Question

Which one of the following is the Middle element index formula:

• A. (low + high)/2
• B. low $\times$ high
• C. high $-$ low
• D. low/high

Hint:

Standard midpoint formula is \((low + high)/2\). For overflow-safe implementations in competitive coding, write it as \(low + (high - low)/2\).

Answer 1

The Correct Option is A

Step 1: Understanding the Question:
The question asks for the correct mathematical formula used to calculate the index of the middle element in a sub-array during algorithms like binary search.

Step 2: Key Formula or Approach:
When searching an array between a lower bound index \(low\) and an upper bound index \(high\), we find the midpoint to divide the search space.

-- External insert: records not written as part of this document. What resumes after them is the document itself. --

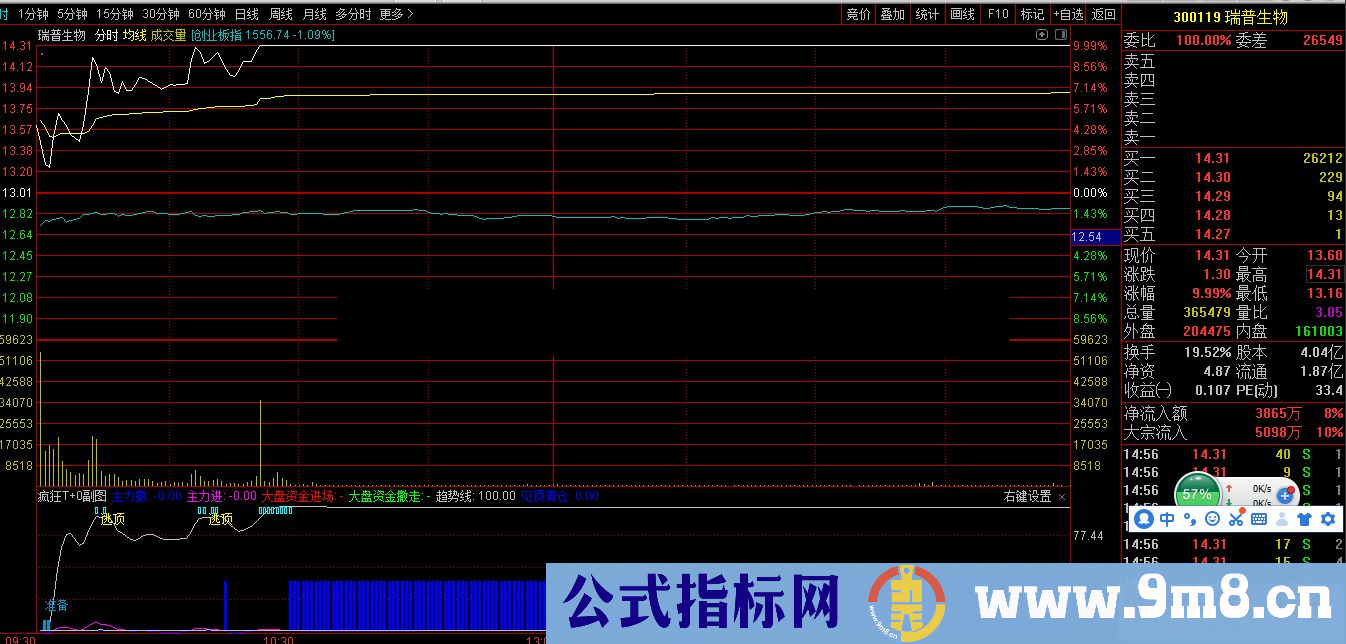Click the up-arrow icon near chart top-right
The width and height of the screenshot is (1346, 644).
click(x=1042, y=34)
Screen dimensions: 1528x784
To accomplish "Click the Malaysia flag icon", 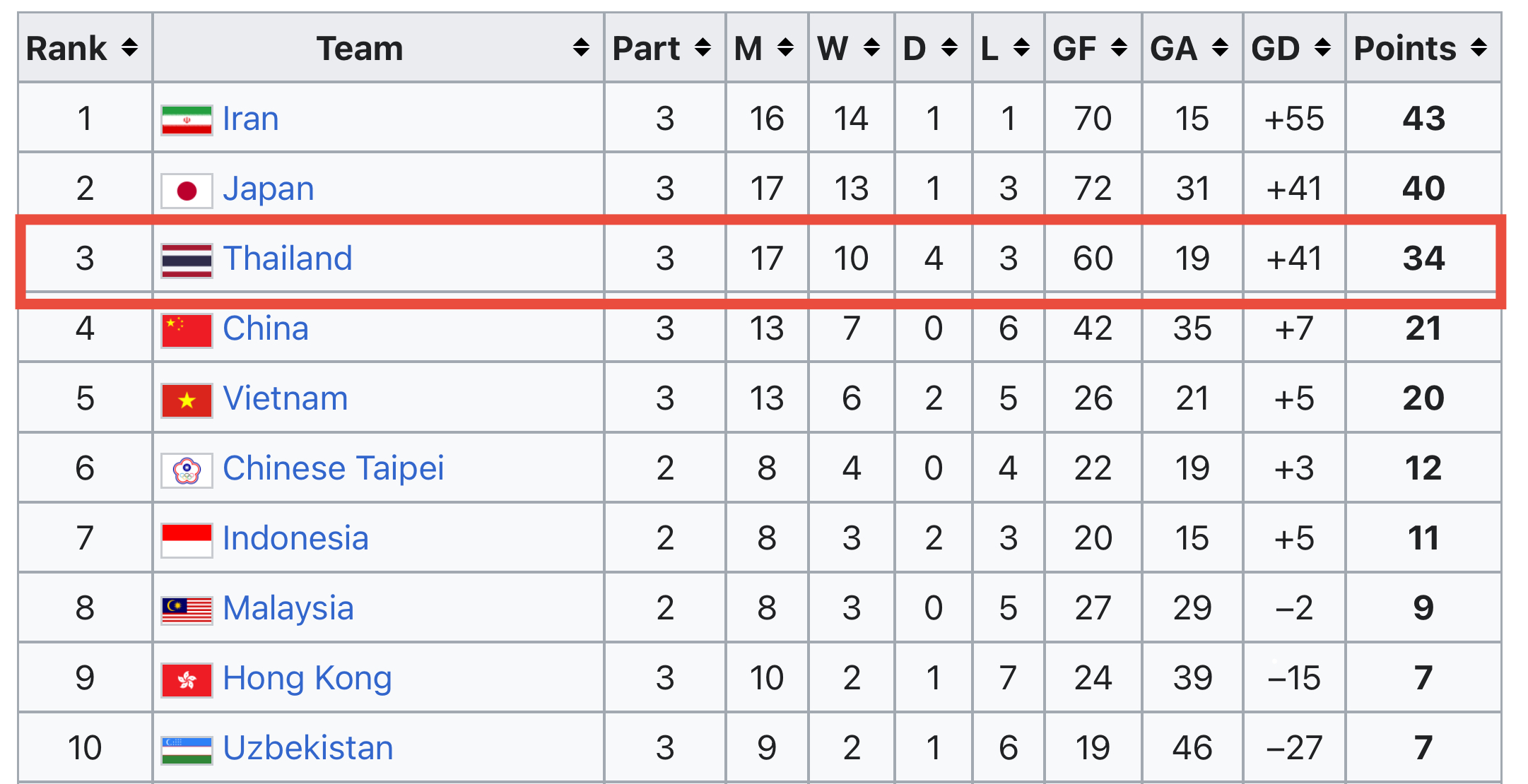I will click(x=187, y=610).
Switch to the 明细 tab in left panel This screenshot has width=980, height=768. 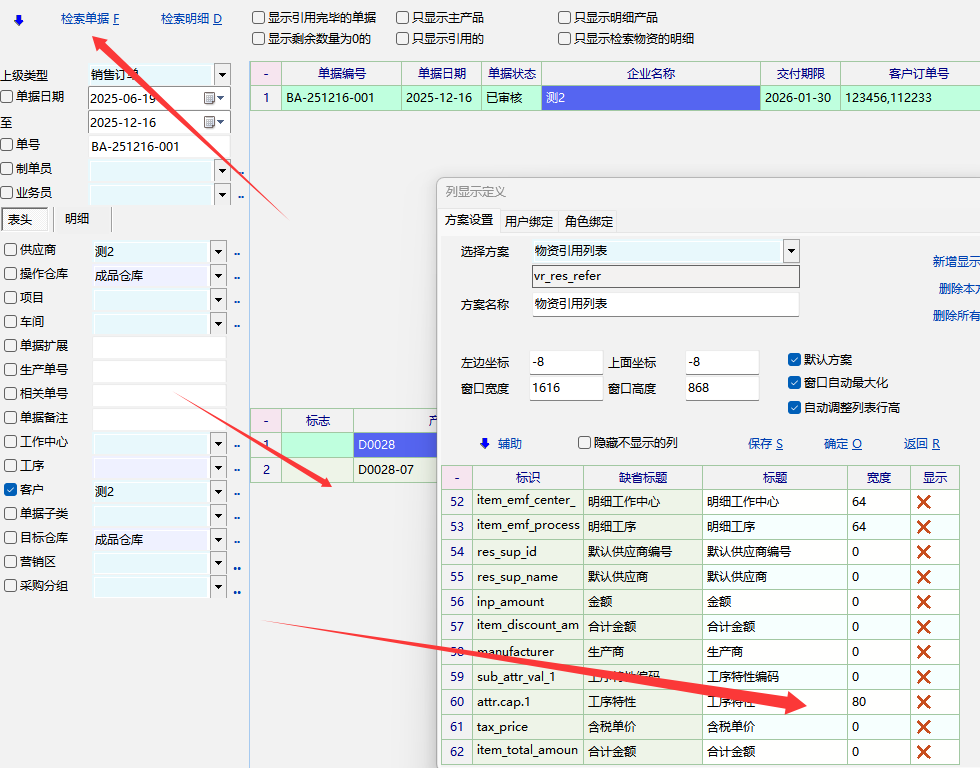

Step 3: Detailed Explanation:
$\bullet$ To find the exact midpoint of a range bounded by \(low\) and \(high\), we calculate the arithmetic mean of the two boundaries.
$\bullet$ This is represented as:
\[ mid = \frac{low + high}{2} \]
$\bullet$ In integer arithmetic, this division is typically truncated or floor-divided to produce an integer index.
$\bullet$ Let us look at why the other options are mathematically incorrect for finding a midpoint:
$\bullet$ Option (B) \(low \times high\) performs multiplication, which yields an unrelated, very large index value.
$\bullet$ Option (C) \(high - low\) computes the distance or size of the range, not the midpoint index itself.
$\bullet$ Option (D) \(low / high\) computes a ratio, which is typically close to zero and does not represent a middle index.
$\bullet$ Note: While \((low + high)/2\) is standard, in systems with large arrays, it can cause integer overflow if \(low + high\) exceeds the maximum value of a 32-bit integer. To prevent this, the formula can also be written as \(low + (high - low)/2\).

Step 4: Final Answer:
Hence, the standard formula to find the middle element index is \((low + high)/2\), which is option (A).